D’après l’avocate Zahia Ammoumou, la violence numérique constitue un véritable danger pour nous tous. «Contrairement à la vie réelle, les violences dans le numérique restent difficiles à gérer et à maîtriser puisqu’elles reposent sur la technologie et les plateformes des réseaux sociaux», alerte-t-elle. Et d’ajouter que sur le plan purement juridique, la loi n° 103.13 relative à la lutte contre la violence à l'égard des femmes reste insuffisante pour faire face aux violences numériques. «La Loi n° 103.13 constitue, certes une révolution dans l'arsenal juridique marocain, mais elle ne concerne que les femmes alors qu’il y a beaucoup d’enfants et des hommes touchés par ce phénomène», note-t-elle. L’avocate tient à attirer l’attention sur l’urgence de mitiger les efforts dans l’espoir d’éradiquer ces violences qui ont, malheureusement, tendance à augmenter parallèlement à l’évolution numérique. De son côté, Imane Kendili, docteur en psychiatrie, alerte sur l’impact psychologique des violences numériques qui, selon elle, dépend d’une personne à l’autre. Elle appelle ainsi les parents à être suffisamment avertis et à interdire le smartphone aux enfants avant l’âge de 14 ans. La spécialiste explique que l’impact des violences apparaît au niveau du changement de comportement de la personne. «Il se manifeste par l’insomnie, les troubles du comportement, la dépression, l’anxiété voire les idées suicidaires ou même le passage à l’acte», note-t-elle.
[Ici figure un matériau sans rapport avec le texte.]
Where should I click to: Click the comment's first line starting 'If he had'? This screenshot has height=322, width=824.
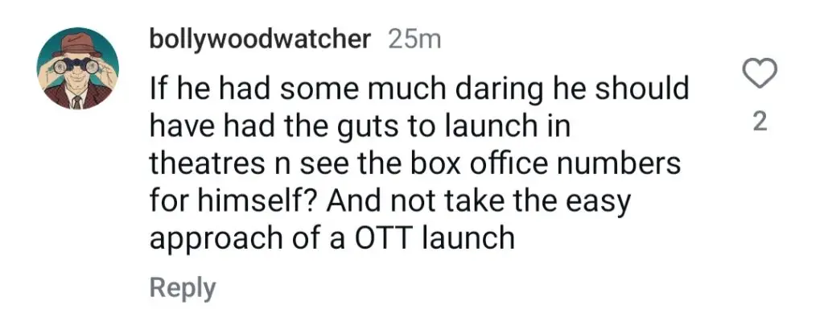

Les parents dépassés, l’école appelée à s’impliquer davantage
Les intervenants sont à l’unanimité convaincus que les parents se sentent dépassés par le phénomène de la transformation digitale et son impact sur le quotidien de leurs enfants. Effectivement, les enfants sont nés à l’ère du digital et connaissent mieux l’environnement numérique que leurs parents. Quelle solution alors ? Le président du Centre marocain de recherches polytechniques et d’innovation (CMRPI) et directeur de l’espace l'Espace Maroc Cyberconfiance (EMC) appellent les écoles à s’impliquer davantage dans la sensibilisation aux dangers des violences numériques. Certes, ajoute l’expert, quelques initiatives existent déjà, mais elles s’avèrent insuffisantes pour protéger nos enfants compte tenu de l’ampleur et la gravité du phénomène.
La plateforme «E-Blagh»
De son côté, Marouane Hejjouji, commissaire divisionnaire et chef du Laboratoire d’analyse des traces numériques à la Brigade nationale de la Police judiciaire (BNPJ), est revenu, quant à lui, sur les efforts déployés par la Direction générale de la Sûreté nationale (DGSN) pour limiter et combattre les violences numériques. «La gestion des preuves numériques est essentielle dans notre coopération internationale contre ce type de crimes. La police judiciaire doit rester vigilante et proactive dans la gestion des preuves numériques et des enquêtes», a-t-il souligné. M. Hejjouji a tenu à rappeler également l’importance de recourir en cas de besoin à la nouvelle plateforme «E-Blagh» qui a été lancée récemment par la DGSN. À travers cette plateforme, explique-t-il, les Marocains peuvent désormais signaler 24 heures sur 24 et 7 jours sur 7 tout contenu illicite diffusé sur internet tels que l'escroquerie en ligne, l'exploitation sexuelle des enfants, la sextorsion, le terrorisme ou l'apologie du terrorisme, l'incitation à la discrimination, à la haine et à la violence, ou les menaces de commettre des crimes.